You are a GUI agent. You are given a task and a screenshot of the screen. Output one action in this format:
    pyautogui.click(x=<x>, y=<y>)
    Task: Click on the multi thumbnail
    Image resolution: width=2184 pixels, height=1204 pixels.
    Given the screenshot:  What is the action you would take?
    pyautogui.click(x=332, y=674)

★ ★ ★ ★ ★

# WHAT IS REQUIRED
Can you return every line of the records above verbatim, with no changes?

# FINISHED EXERCISE
You are a GUI agent. You are given a task and a screenshot of the screen. Output one action in this format:
    pyautogui.click(x=<x>, y=<y>)
    Task: Click on the multi thumbnail
    Image resolution: width=2184 pixels, height=1204 pixels.
    Given the screenshot:  What is the action you would take?
    pyautogui.click(x=332, y=674)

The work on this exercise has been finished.